Marx Arriaga, hasta este viernes director general de Materiales Educativos, convirtió su proceso de notificación administrativa en un ruidoso desafío público. Durante la tarde de este viernes, el funcionario recurrió a una transmisión en vivo para confrontar a los enviados de la Secretaría de Educación Pública (SEP), a quienes negó la validez de su cese inmediato. “Hasta que no me entreguen un documento donde diga mi despido conforme a las leyes vigentes laborales, pues yo sigo en el puesto”, afirmó ante las cámaras, en una postura que ignoró el cambio técnico de su plaza a la modalidad de libre designación.
La conferencia improvisada ante los medios y sus seguidores en redes sociales sirvió de plataforma para que Arriaga radicalizara su discurso habitual de confrontación. El funcionario aseguró que su permanencia no responde a una ambición personal, sino a la protección de los 107 libros de texto que diseñó bajo su gestión, los cuales prometió defender “con uñas y dientes”. Esta retórica, que equipara una posición administrativa con una trinchera ideológica, confirmó la hipótesis de las autoridades sobre la resistencia que el académico opondría ante cualquier intento de institucionalizar la oficina.

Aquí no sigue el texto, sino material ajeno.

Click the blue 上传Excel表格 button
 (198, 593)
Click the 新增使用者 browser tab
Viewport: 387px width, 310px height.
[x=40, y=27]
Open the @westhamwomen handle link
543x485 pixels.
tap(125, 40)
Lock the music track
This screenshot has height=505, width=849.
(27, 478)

En un despliegue de su narrativa de lucha de clases, Arriaga justificó su negativa a retirarse acusando que el espacio físico de su dirección fue arrebatado a intereses de editoriales privadas como Trillas, SM, Castillo y Santillana. Según el funcionario, dichas empresas “se llevaban 3 mil 500 millones de pesos al año” y su salida representaría entregar nuevamente el espacio a lo que denominó “el sector neoliberal”. Este argumento fue utilizado para evadir los cuestionamientos sobre el desplome del rigor académico en los materiales bajo su cargo, los cuales han sido señalados por carecer de mínimos pedagógicos indispensables.
La actitud de Arriaga en su último día hábil de la semana reflejó la prepotencia que marcó su paso por la SEP. Pese a que la Unidad de Asuntos Jurídicos y el Órgano Interno de Control se presentaron para formalizar la transición, el funcionario insistió en que sólo abandonaría la oficina si el oficio cumplía con sus criterios de interpretación legal. Esta postura de confrontación abierta contra la propia estructura del Estado evidenció el nivel de autonomía radical que había alcanzado su despacho, operando más como un centro de adoctrinamiento que como una oficina técnica de educación.
El costo de este activismo disfrazado de pedagogía ha sido el desempeño escolar de millones de estudiantes mexicanos. Mientras Arriaga centraba su defensa en la posesión de una silla y una oficina, los indicadores educativos reflejaban los daños de unos materiales sin sustento científico. La jornada concluyó con un funcionario atrincherado en la red, proyectando una imagen de persecución política para ocultar el fracaso de una gestión que priorizó el dogma sobre la excelencia académica.